Hi @Liyang,
I've looked into your questions thoroughly and want to give you a complete picture of what's possible after doing extensive research. Unfortunately, GPU acceleration isn't feasible for Simscape-based simulations because GPU support in Simulink only works with MATLAB Function blocks through GPU Coder, not with the physical modeling blocks in Simscape that solve the differential-algebraic equations for your power system components. The Simscape solvers use specialized algorithms that don't map well to GPU architectures, and MathWorks documentation explicitly states that Parallel Computing Toolbox isn't designed to speed up a single Simulink simulation.
Regarding your question about achieving 10x speedup, this level of performance gain isn't realistic for single simulation runs using desktop tools with Simscape models. The speedup examples you might have seen showing 40x or more improvements are for completely different workloads like signal processing or image analysis that involve parallel data operations, not the sequential solving of coupled physical network equations. What you can realistically expect with available optimization methods are more modest improvements: Accelerator mode typically provides 1.4-4x speedup, Rapid Accelerator mode can give 2-5x speedup but requires model recompilation, and parallel simulation using parsim for running multiple scenarios simultaneously might give you 2-4x speedup across your parameter sweeps. If you can use phasor mode simulation instead of full electromagnetic transient analysis for steady-state portions of your study, you could see 10-100xspeedup for those specific analyses, though this won't help with detailed transient simulations. For established workflows, MathWorks maintains a FastElectricalSimulations repository on GitHub ( https://github.com/simscape/FastElectricalSimulations ) that documents best practices specifically for power systems and includes strategies like solver optimization, using averaged converter models instead of detailed switching models, model partitioning to separate subsystems with different time scales, and applying local versus global solvers appropriately. You'll also find guidance in the Simscape Electrical documentation on speeding up your simulation ( https://www.mathworks.com/help/sps/ug/speeding-up-your-simulation.html ) and using the Fast Restart feature.

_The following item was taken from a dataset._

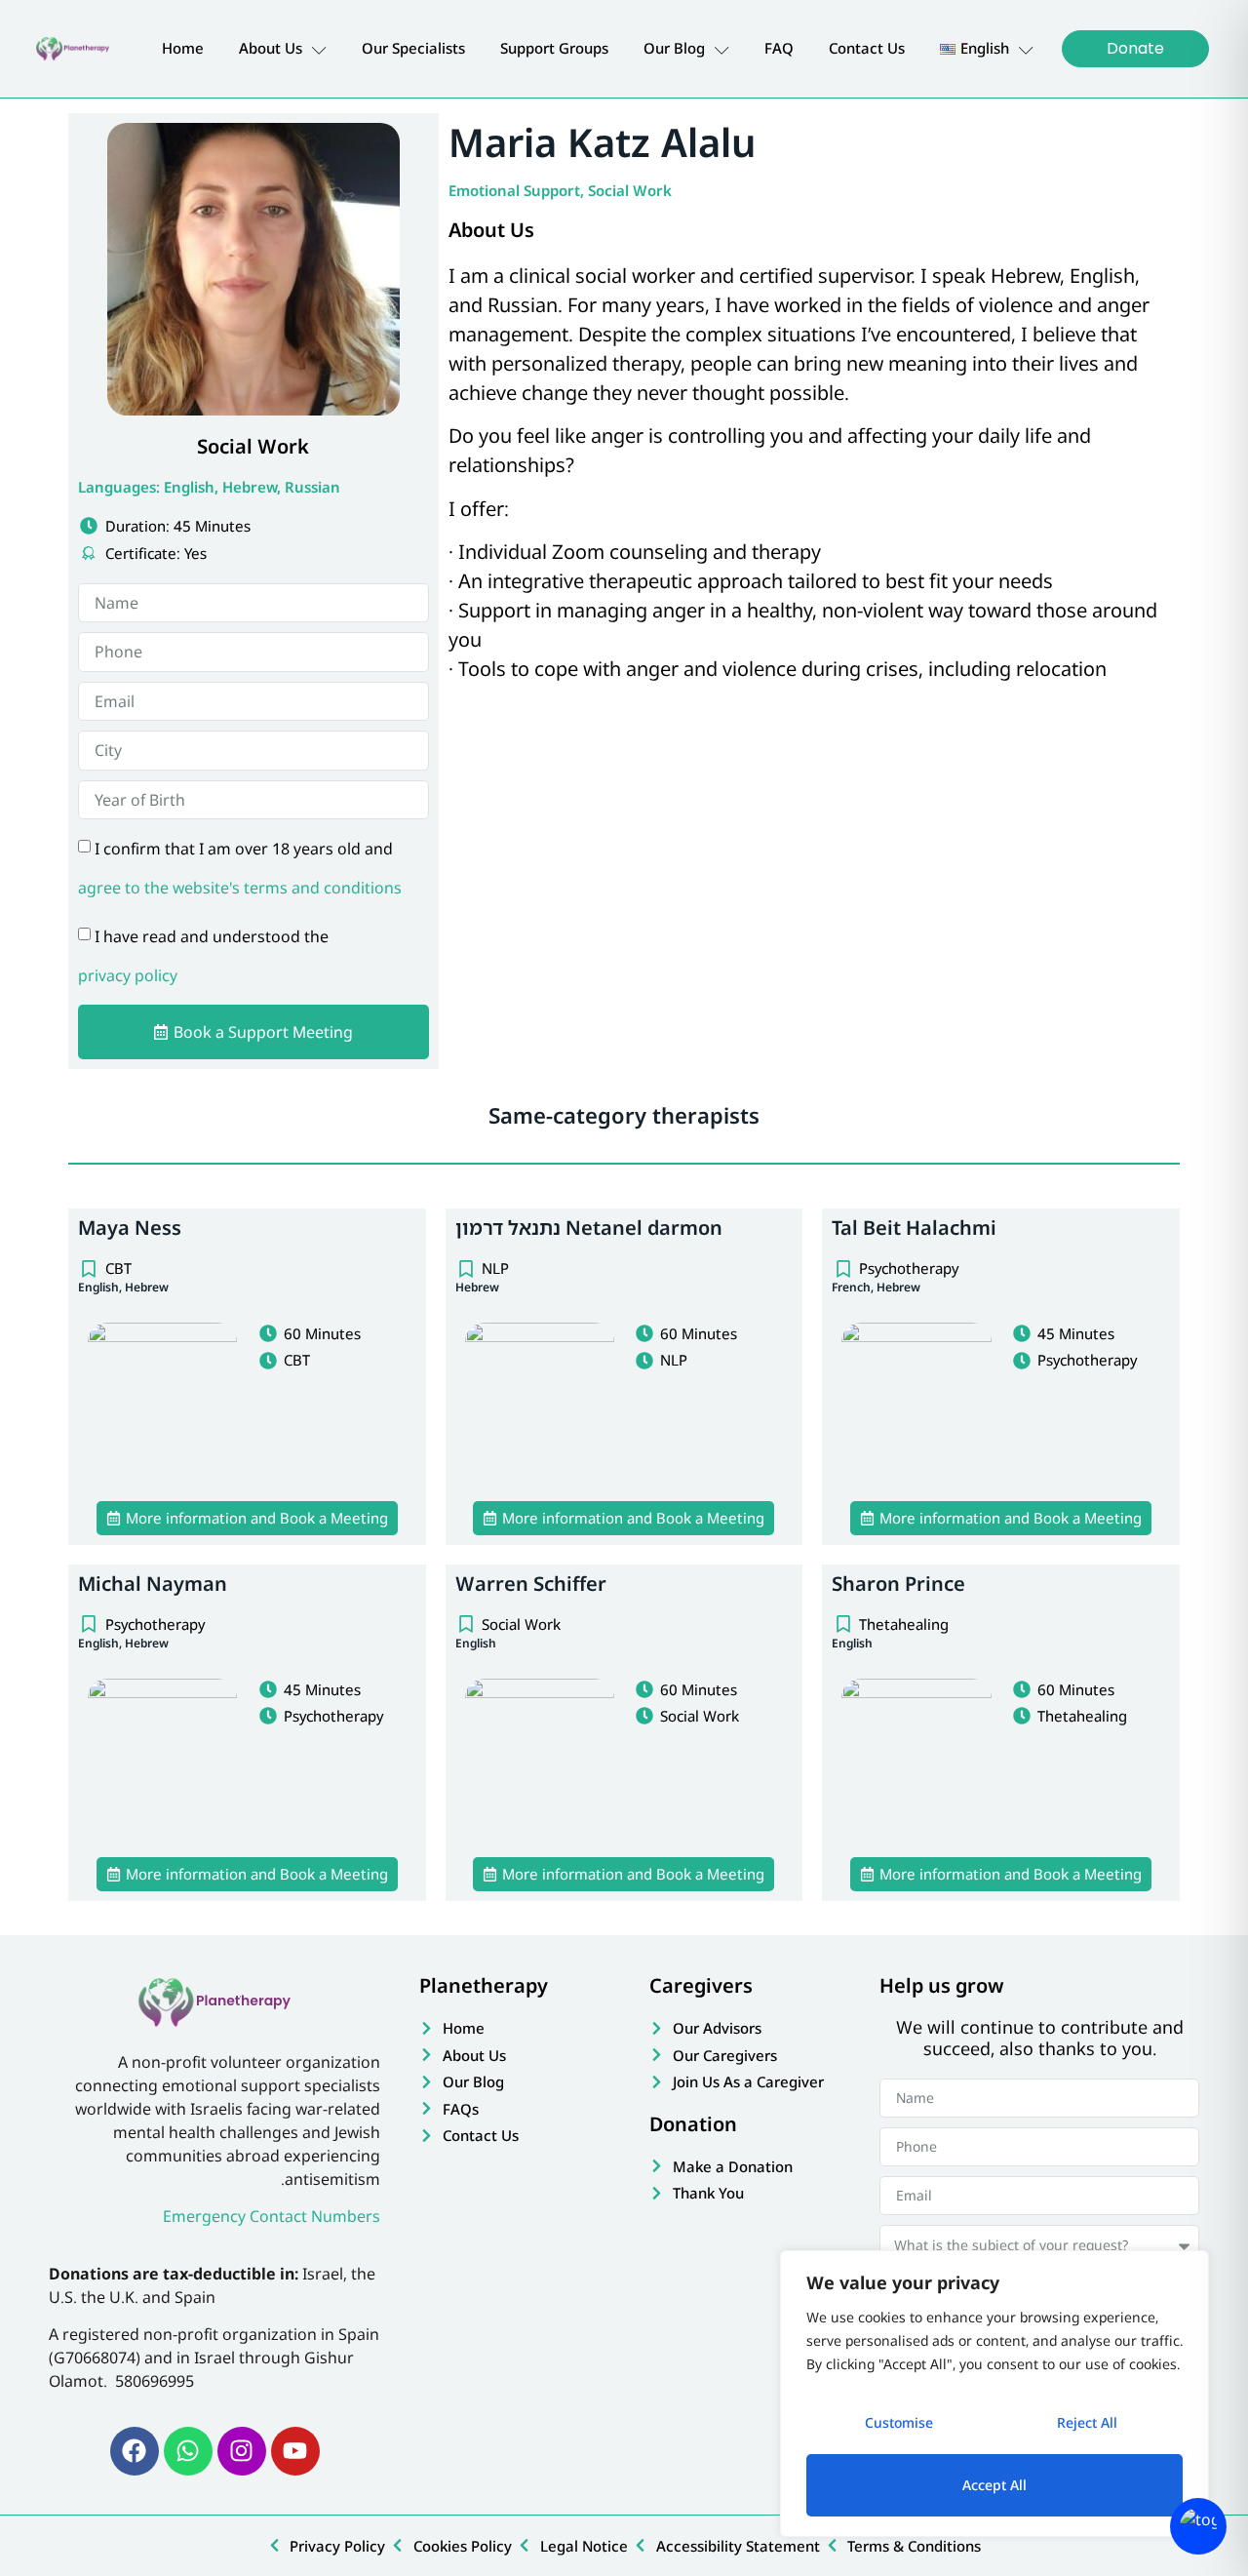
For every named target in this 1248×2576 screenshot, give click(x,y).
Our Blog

Beyond these desktop optimizations, there are several other approaches worth considering for your large-scale microgrid work. You can reduce model fidelity by using averaged models for power converters rather than detailed switching models, which significantly reduces computation while maintaining good accuracy for many analyses. Model partitioning allows you to separate independent subsystems and apply different solvers with appropriate time steps to each. For parameter studies or Monte Carlo simulations, MATLAB Parallel Server can distribute work across a cluster, though this helps with running multiple scenarios rather than speeding up a single large simulation.
I know you mentioned that hardware-in-the-loop is less aligned with your use case since you're not interfacing with real-world controllers, but I'd encourage you to reconsider this technology because modern HIL systems are actually extremely well-suited for exactly what you're describing: running many emulated controllers and components efficiently. OPAL-RT's eMEGASIM and ARTEMiS platforms use CPU and FPGA co-processing to simulate networks with tens of thousands of nodes in real-time, achieving sub-microsecond time steps for power electronics that desktop systems simply cannot match. Similarly, dSPACE SCALEXIO systems with their FPGA-based power electronics simulation package can handle switching frequencies up to 100 kHz and integrate directly with Simscape models. These platforms provide true parallel execution through FPGA technology where desktop GPUs fundamentally cannot, because FPGAs can execute the specialized solver algorithms required for physical network simulation in a way that's naturally parallel at the hardware level. The real-time constraint actually forces computational efficiency in a good way, and these systems are specifically designed for the exact problem you're solving: large-scale power system simulation with numerous distributed controllers and components. Companies like Typhoon HIL and Speedgoat also offer solutions in this space with varying capabilities and price points.
If you want to pursue desktop optimization further before considering HIL systems, I'd recommend starting with the FastElectricalSimulations examples, experimenting with phasor simulation where applicable in your workflow, reducing model fidelity for non-critical subsystems, and using parsim if you're running parameter sweeps or scenario analyses. There's also a Simscape to HDL workflow that can convert power electronics models to FPGA-compatible representations for extreme performance, though this requires significant restructuring of your models. The bottom line is that while GPU acceleration would be ideal and intuitive to pursue, it's not supported for the type of physical modeling you're doing, and the path to major performance improvements for large-scale microgrid simulation really does lead toward FPGA-based platforms rather than GPU-based ones.
I hope this clarifies the landscape for you.